EXERCISE BRIEF: Copy the rows below word for word, keeping each line as it appears.

PROVIDED RECORDS:
━━━━

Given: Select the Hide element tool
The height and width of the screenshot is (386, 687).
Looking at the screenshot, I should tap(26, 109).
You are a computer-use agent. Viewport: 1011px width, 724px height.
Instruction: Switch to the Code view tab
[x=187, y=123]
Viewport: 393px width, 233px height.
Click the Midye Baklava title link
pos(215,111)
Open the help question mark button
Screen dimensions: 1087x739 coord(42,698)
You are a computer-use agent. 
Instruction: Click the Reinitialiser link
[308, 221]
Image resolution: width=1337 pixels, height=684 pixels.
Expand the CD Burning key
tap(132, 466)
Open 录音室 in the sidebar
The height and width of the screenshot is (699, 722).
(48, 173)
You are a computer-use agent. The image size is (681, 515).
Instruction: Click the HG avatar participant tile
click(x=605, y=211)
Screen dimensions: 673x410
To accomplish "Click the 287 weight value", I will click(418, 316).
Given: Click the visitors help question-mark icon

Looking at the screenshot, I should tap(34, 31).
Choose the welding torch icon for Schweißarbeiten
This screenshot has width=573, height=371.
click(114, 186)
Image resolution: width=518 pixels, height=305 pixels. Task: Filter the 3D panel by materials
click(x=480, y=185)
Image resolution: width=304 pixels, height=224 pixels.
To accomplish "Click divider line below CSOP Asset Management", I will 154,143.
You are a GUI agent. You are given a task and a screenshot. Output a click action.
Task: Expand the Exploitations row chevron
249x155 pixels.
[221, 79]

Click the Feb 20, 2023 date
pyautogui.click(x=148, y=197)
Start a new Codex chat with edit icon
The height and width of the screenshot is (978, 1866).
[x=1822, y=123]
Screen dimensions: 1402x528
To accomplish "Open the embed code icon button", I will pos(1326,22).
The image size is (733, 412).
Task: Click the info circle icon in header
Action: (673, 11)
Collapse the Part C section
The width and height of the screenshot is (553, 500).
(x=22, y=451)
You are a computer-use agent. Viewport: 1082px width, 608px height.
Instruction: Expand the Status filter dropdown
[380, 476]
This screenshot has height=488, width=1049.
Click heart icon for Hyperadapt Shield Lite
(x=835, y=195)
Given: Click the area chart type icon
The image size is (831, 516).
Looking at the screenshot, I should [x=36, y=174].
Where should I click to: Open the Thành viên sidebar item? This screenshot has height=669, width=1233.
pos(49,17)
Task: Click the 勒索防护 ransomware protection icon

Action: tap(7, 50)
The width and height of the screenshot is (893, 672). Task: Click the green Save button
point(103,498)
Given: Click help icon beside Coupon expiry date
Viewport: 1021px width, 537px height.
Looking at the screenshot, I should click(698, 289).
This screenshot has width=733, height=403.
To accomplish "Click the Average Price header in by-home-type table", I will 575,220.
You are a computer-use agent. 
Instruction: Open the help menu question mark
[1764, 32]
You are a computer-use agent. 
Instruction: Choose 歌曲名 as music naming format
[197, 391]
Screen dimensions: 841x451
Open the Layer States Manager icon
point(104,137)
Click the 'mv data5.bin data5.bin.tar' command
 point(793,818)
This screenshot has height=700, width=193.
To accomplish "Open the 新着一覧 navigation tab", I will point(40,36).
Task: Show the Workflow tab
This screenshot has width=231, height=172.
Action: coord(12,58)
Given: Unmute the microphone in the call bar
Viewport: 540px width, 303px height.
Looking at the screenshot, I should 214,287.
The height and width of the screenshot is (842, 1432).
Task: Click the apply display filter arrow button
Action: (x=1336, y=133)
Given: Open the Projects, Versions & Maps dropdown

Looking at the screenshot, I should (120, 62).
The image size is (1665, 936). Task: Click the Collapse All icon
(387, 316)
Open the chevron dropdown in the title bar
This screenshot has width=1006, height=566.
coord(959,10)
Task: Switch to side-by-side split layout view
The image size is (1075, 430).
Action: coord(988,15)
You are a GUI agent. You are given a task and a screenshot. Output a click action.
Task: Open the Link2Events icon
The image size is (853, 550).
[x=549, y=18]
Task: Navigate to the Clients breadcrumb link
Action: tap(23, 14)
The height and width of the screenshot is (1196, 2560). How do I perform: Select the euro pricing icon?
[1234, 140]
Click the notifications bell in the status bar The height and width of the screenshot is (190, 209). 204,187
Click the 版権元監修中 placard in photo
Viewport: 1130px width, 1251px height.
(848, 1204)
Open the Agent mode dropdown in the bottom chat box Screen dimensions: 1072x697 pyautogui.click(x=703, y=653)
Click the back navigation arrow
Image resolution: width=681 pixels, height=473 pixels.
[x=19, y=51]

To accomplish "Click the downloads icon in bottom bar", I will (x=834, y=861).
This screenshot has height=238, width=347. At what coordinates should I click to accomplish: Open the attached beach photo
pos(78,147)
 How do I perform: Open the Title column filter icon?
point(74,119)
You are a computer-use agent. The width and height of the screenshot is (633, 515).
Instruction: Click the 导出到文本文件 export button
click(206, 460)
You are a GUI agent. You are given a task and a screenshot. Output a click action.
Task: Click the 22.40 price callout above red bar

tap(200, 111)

━━━━

FULL ANSWER:
Given: Select the Hide element tool
The height and width of the screenshot is (386, 687).
Looking at the screenshot, I should tap(26, 109).
You are a computer-use agent. Viewport: 1011px width, 724px height.
Instruction: Switch to the Code view tab
[x=187, y=123]
Viewport: 393px width, 233px height.
Click the Midye Baklava title link
pos(215,111)
Open the help question mark button
Screen dimensions: 1087x739 coord(42,698)
You are a computer-use agent. 
Instruction: Click the Reinitialiser link
[308, 221]
Image resolution: width=1337 pixels, height=684 pixels.
Expand the CD Burning key
tap(132, 466)
Open 录音室 in the sidebar
The height and width of the screenshot is (699, 722).
(48, 173)
You are a computer-use agent. The image size is (681, 515).
Instruction: Click the HG avatar participant tile
click(x=605, y=211)
Screen dimensions: 673x410
To accomplish "Click the 287 weight value", I will click(418, 316).
Given: Click the visitors help question-mark icon

Looking at the screenshot, I should tap(34, 31).
Choose the welding torch icon for Schweißarbeiten
This screenshot has width=573, height=371.
click(114, 186)
Image resolution: width=518 pixels, height=305 pixels. Task: Filter the 3D panel by materials
click(x=480, y=185)
Image resolution: width=304 pixels, height=224 pixels.
To accomplish "Click divider line below CSOP Asset Management", I will 154,143.
You are a GUI agent. You are given a task and a screenshot. Output a click action.
Task: Expand the Exploitations row chevron
249x155 pixels.
[221, 79]

Click the Feb 20, 2023 date
pyautogui.click(x=148, y=197)
Start a new Codex chat with edit icon
The height and width of the screenshot is (978, 1866).
[x=1822, y=123]
Screen dimensions: 1402x528
To accomplish "Open the embed code icon button", I will pos(1326,22).
The image size is (733, 412).
Task: Click the info circle icon in header
Action: (673, 11)
Collapse the Part C section
The width and height of the screenshot is (553, 500).
(x=22, y=451)
You are a computer-use agent. Viewport: 1082px width, 608px height.
Instruction: Expand the Status filter dropdown
[380, 476]
This screenshot has height=488, width=1049.
Click heart icon for Hyperadapt Shield Lite
(x=835, y=195)
Given: Click the area chart type icon
The image size is (831, 516).
Looking at the screenshot, I should [x=36, y=174].
Where should I click to: Open the Thành viên sidebar item? This screenshot has height=669, width=1233.
pos(49,17)
Task: Click the 勒索防护 ransomware protection icon

Action: tap(7, 50)
The width and height of the screenshot is (893, 672). Task: Click the green Save button
point(103,498)
Given: Click help icon beside Coupon expiry date
Viewport: 1021px width, 537px height.
Looking at the screenshot, I should click(698, 289).
This screenshot has width=733, height=403.
To accomplish "Click the Average Price header in by-home-type table", I will 575,220.
You are a computer-use agent. 
Instruction: Open the help menu question mark
[1764, 32]
You are a computer-use agent. 
Instruction: Choose 歌曲名 as music naming format
[197, 391]
Screen dimensions: 841x451
Open the Layer States Manager icon
point(104,137)
Click the 'mv data5.bin data5.bin.tar' command
 point(793,818)
This screenshot has height=700, width=193.
To accomplish "Open the 新着一覧 navigation tab", I will point(40,36).
Task: Show the Workflow tab
This screenshot has width=231, height=172.
Action: coord(12,58)
Given: Unmute the microphone in the call bar
Viewport: 540px width, 303px height.
Looking at the screenshot, I should 214,287.
The height and width of the screenshot is (842, 1432).
Task: Click the apply display filter arrow button
Action: (x=1336, y=133)
Given: Open the Projects, Versions & Maps dropdown

Looking at the screenshot, I should (120, 62).
The image size is (1665, 936). Task: Click the Collapse All icon
(387, 316)
Open the chevron dropdown in the title bar
This screenshot has width=1006, height=566.
coord(959,10)
Task: Switch to side-by-side split layout view
The image size is (1075, 430).
Action: coord(988,15)
You are a GUI agent. You are given a task and a screenshot. Output a click action.
Task: Open the Link2Events icon
The image size is (853, 550).
[x=549, y=18]
Task: Navigate to the Clients breadcrumb link
Action: tap(23, 14)
The height and width of the screenshot is (1196, 2560). How do I perform: Select the euro pricing icon?
[1234, 140]
Click the notifications bell in the status bar The height and width of the screenshot is (190, 209). 204,187
Click the 版権元監修中 placard in photo
Viewport: 1130px width, 1251px height.
(848, 1204)
Open the Agent mode dropdown in the bottom chat box Screen dimensions: 1072x697 pyautogui.click(x=703, y=653)
Click the back navigation arrow
Image resolution: width=681 pixels, height=473 pixels.
[x=19, y=51]

To accomplish "Click the downloads icon in bottom bar", I will (x=834, y=861).
This screenshot has height=238, width=347. At what coordinates should I click to accomplish: Open the attached beach photo
pos(78,147)
 How do I perform: Open the Title column filter icon?
point(74,119)
You are a computer-use agent. The width and height of the screenshot is (633, 515).
Instruction: Click the 导出到文本文件 export button
click(206, 460)
You are a GUI agent. You are given a task and a screenshot. Output a click action.
Task: Click the 22.40 price callout above red bar

tap(200, 111)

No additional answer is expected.